Format the data as a numbered list, beginning at the line that contains "Image resolution: width=1568, height=855." and stopping after the line that contains "Explore thousands of". Omit blank lines.

■ THE INPUT ■
>> START
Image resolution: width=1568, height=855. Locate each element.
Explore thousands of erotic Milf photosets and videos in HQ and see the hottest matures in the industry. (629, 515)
>> END
>> START
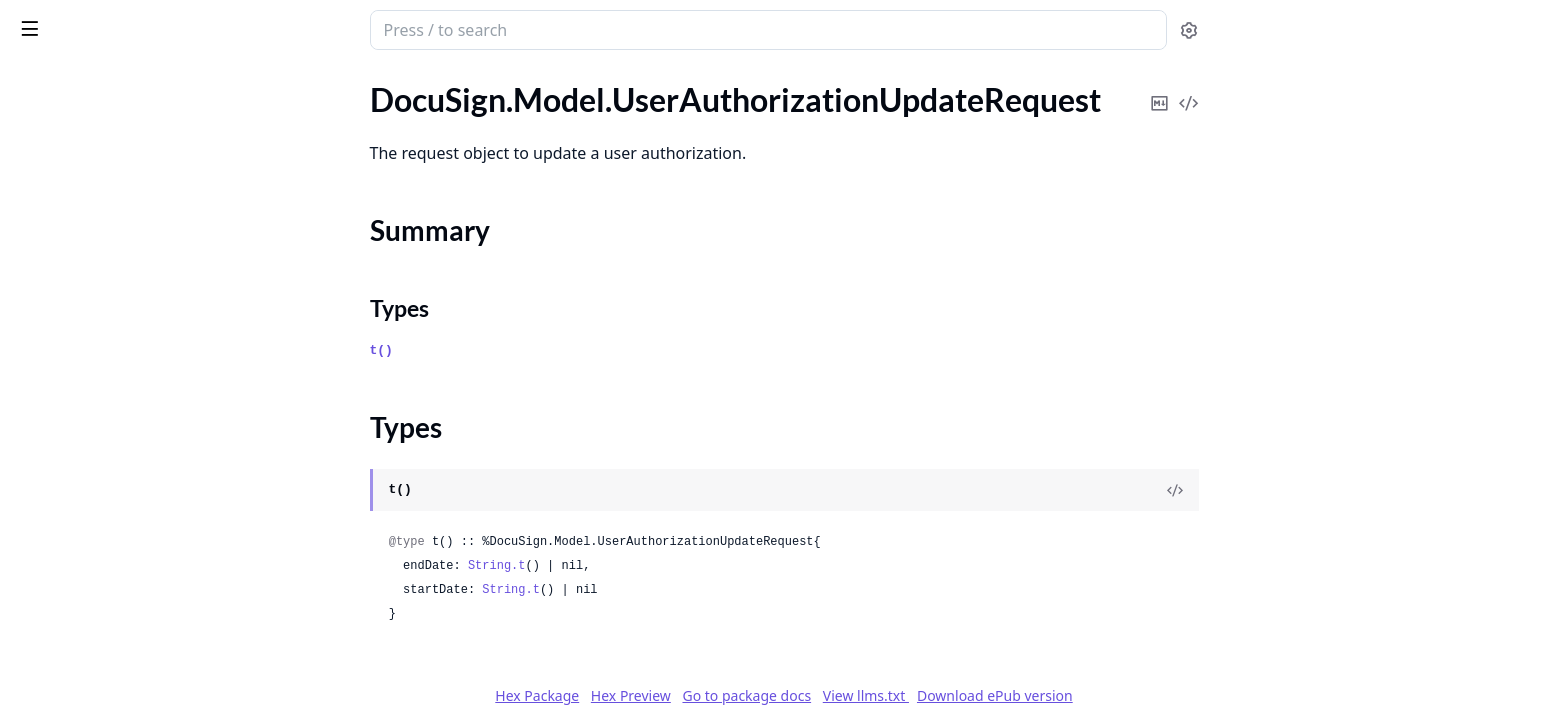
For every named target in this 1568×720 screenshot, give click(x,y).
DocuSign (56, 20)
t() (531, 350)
>> END
■ IN RESPONSE ■
1. Image resolution: width=1568, height=855. Locate each element.
2. Explore thousands of erotic Milf photosets and videos in HQ and see the hottest matures in the industry. (629, 515)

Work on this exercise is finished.